(Stored data entries)
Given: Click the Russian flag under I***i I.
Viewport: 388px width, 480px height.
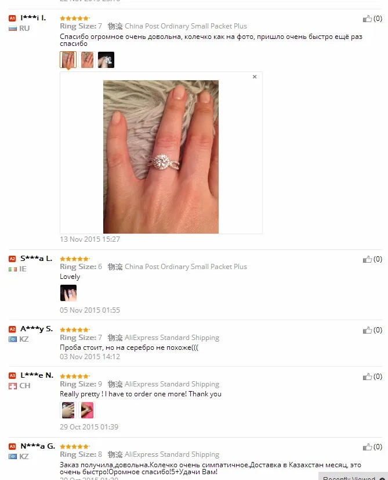Looking at the screenshot, I should [13, 28].
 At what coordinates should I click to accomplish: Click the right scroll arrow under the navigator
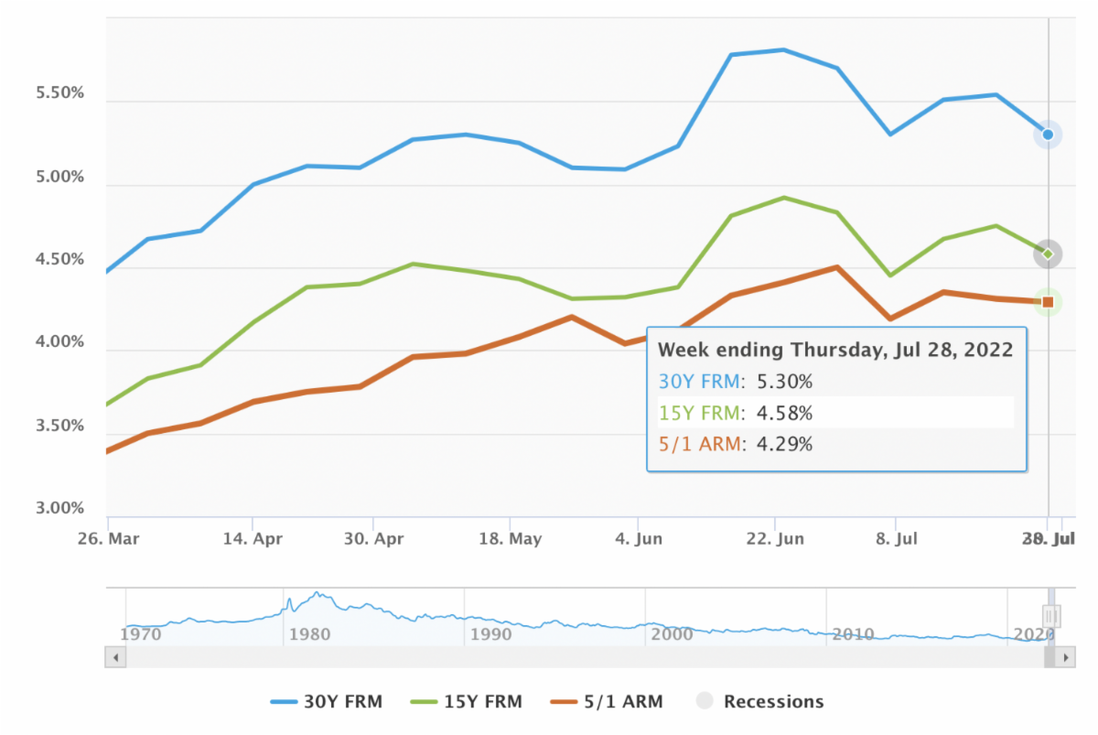point(1067,657)
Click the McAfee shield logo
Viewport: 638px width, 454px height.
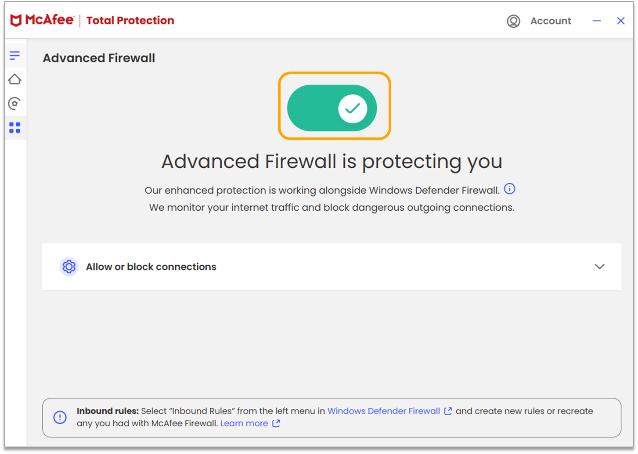tap(16, 20)
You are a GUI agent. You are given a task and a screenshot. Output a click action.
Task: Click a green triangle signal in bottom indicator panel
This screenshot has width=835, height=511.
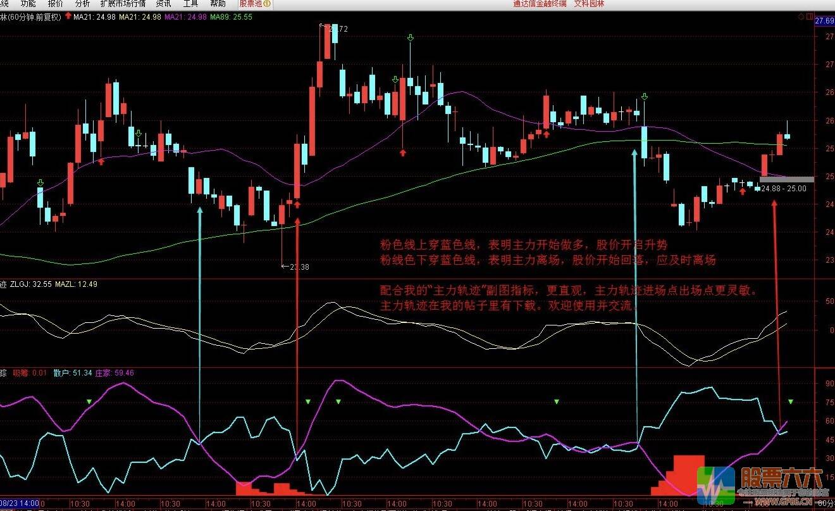307,401
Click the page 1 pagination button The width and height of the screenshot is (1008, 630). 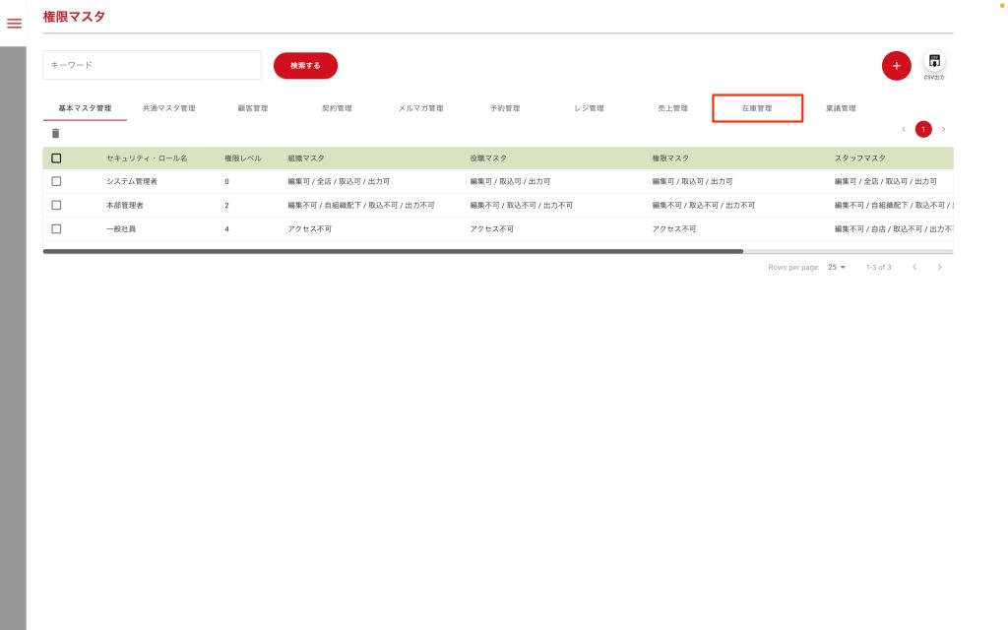point(923,129)
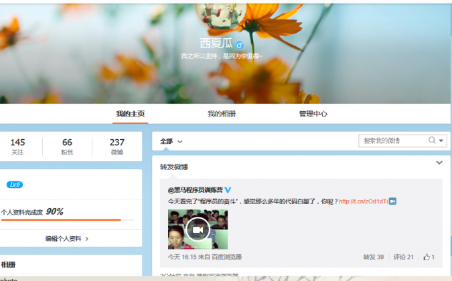Click the profile completion progress bar

point(67,220)
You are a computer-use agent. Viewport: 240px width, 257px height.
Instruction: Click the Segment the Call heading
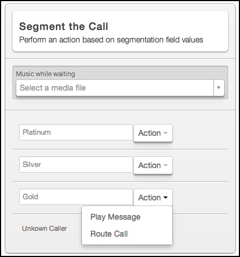coord(64,26)
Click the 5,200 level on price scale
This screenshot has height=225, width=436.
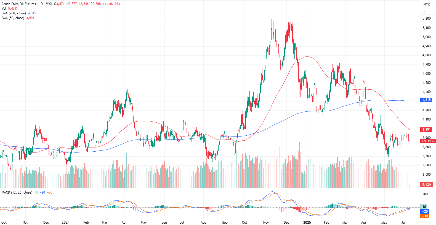(x=426, y=18)
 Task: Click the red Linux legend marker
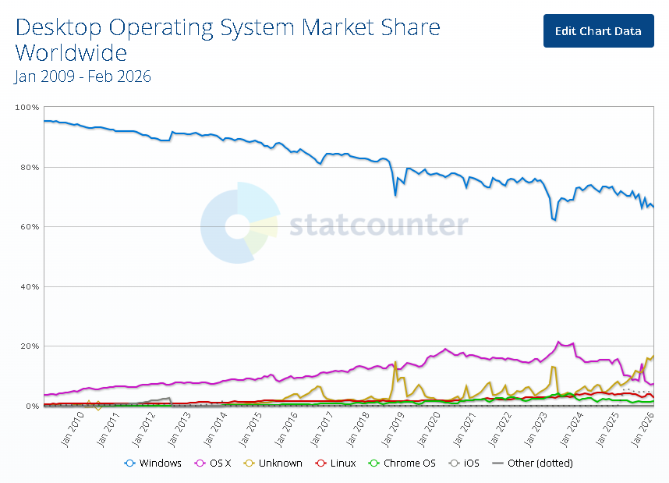click(x=320, y=463)
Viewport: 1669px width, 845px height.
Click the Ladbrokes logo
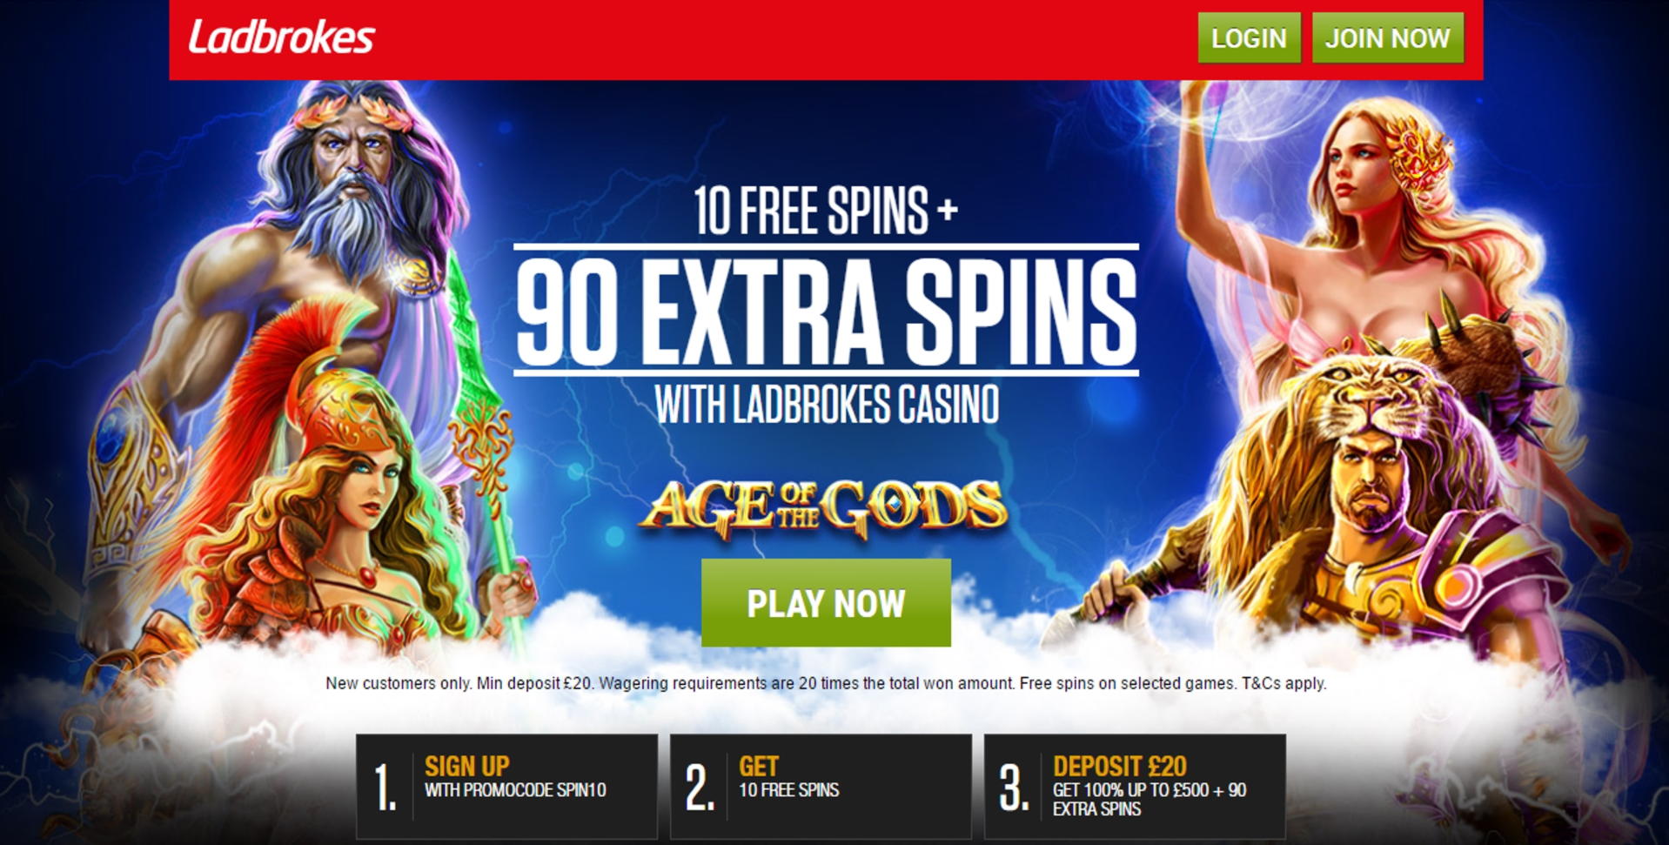pos(281,37)
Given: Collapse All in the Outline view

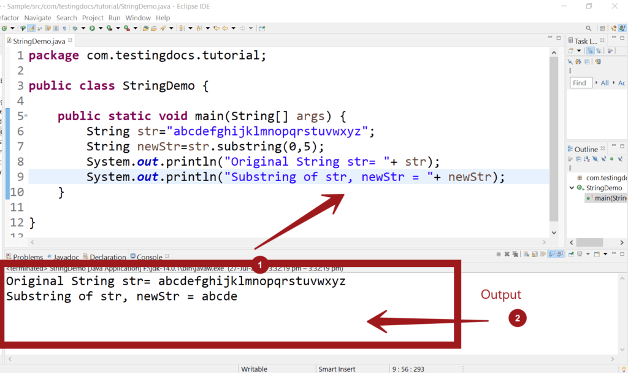Looking at the screenshot, I should click(578, 160).
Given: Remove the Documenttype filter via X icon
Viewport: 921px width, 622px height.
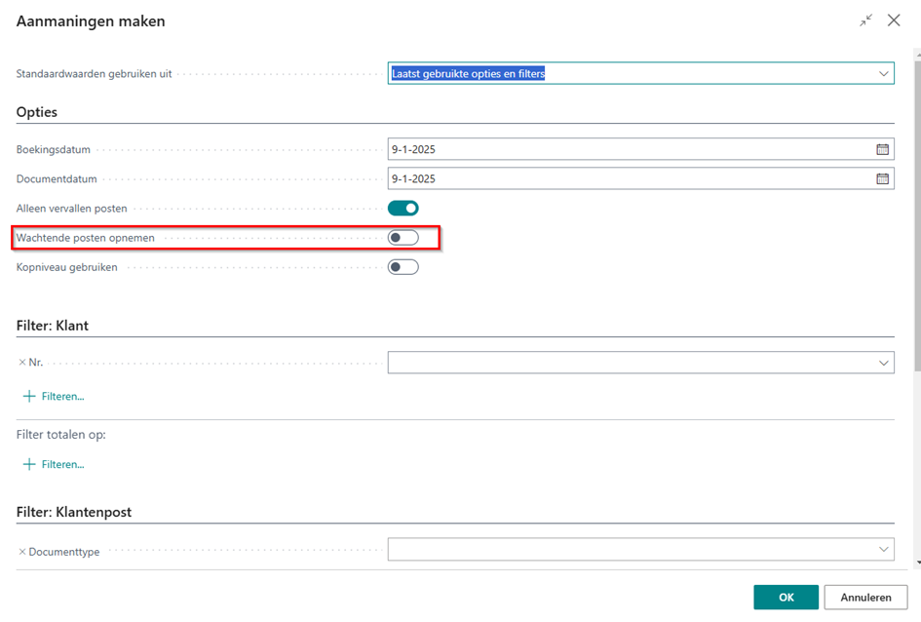Looking at the screenshot, I should 22,552.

▶ **PROMPT**
Wherever the word "agent" turns up in the records, copy out the line it is on.

▶ **RESPONSE BOX**
You are a GUI agent. You are given a task and a screenshot. Output a click action.
You are a computer-use agent. Viewport: 240px width, 257px height.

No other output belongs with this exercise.